The encoded, heritable information that plays a large role in determining an organism’s traits is known as the organism’s genotype. In natural organisms, genotypes are specified by an organism’s DNA. By contrast, an organism’s observable traits (its phenotype) are determined by proteins produced from the information encoded in DNA. All known forms of life use this dual-molecule structure: distinct molecules for genotype vs. phenotype. Separating the molecular basis of genotype and phenotype, however, is thought to be a highly evolved approach to leveraging and expressing information, and it’s conjectured that the earliest forms of life employed a simpler system whereby one type of molecule specified both the organism’s genotype and phenotype.
This grant supports work led by Job Boekhoven, a Professor of Supramolecular Chemistry at the Technical University of Munich, to construct a purely synthetic cellular system (one composed of non-biological molecules) that is at once both self-replicating and capable of evolution, yet uses a single molecule for both genotype and phenotype.
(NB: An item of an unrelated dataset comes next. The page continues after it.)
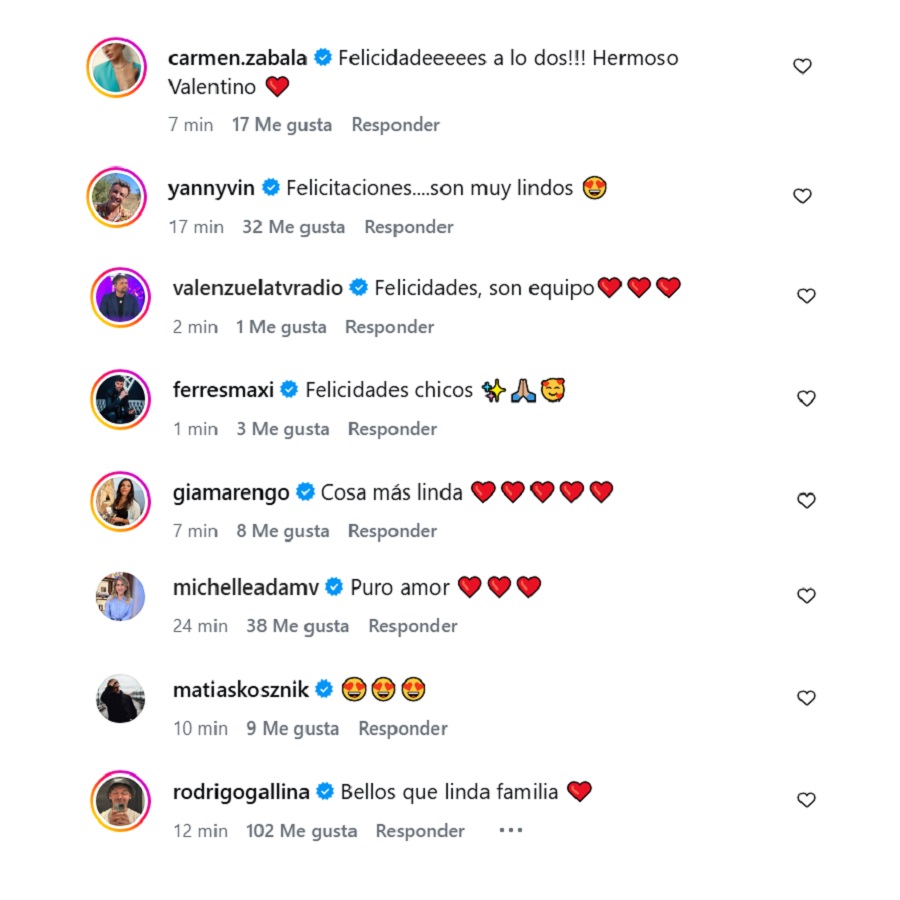Like carmen.zabala's comment with the heart

click(802, 66)
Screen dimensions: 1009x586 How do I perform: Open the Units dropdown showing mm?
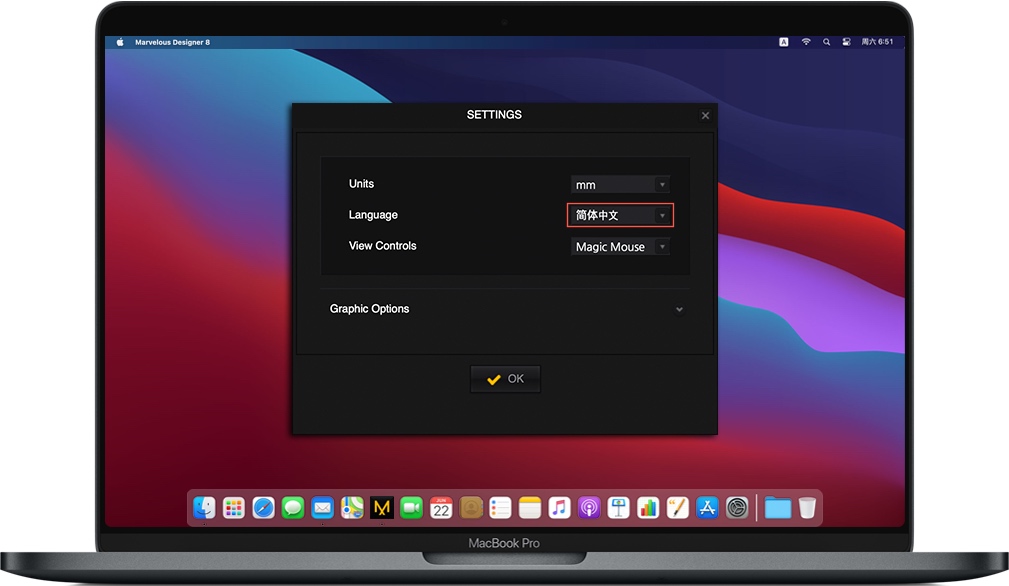(620, 185)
Boekhoven and his team aim to develop a chemical system of self-replicating molecules that encodes heritable information (i.e. develop a genotype) and then incorporate these ‘genes’ into artificial vesicles that can divide.Some of these self-replicating molecules will be engineered to have measurable effects on the larger vesicle, affecting characteristics of the vesicle membrane and cytoplasm, thus coupling the cell’s genotype with its phenotype. This would pave the way for further experimentation, not funded by this grant, that would demonstrate that these phenotypic expressions could be adaptive or maladaptive in various environments, and thus form the basis for evolutionary selection.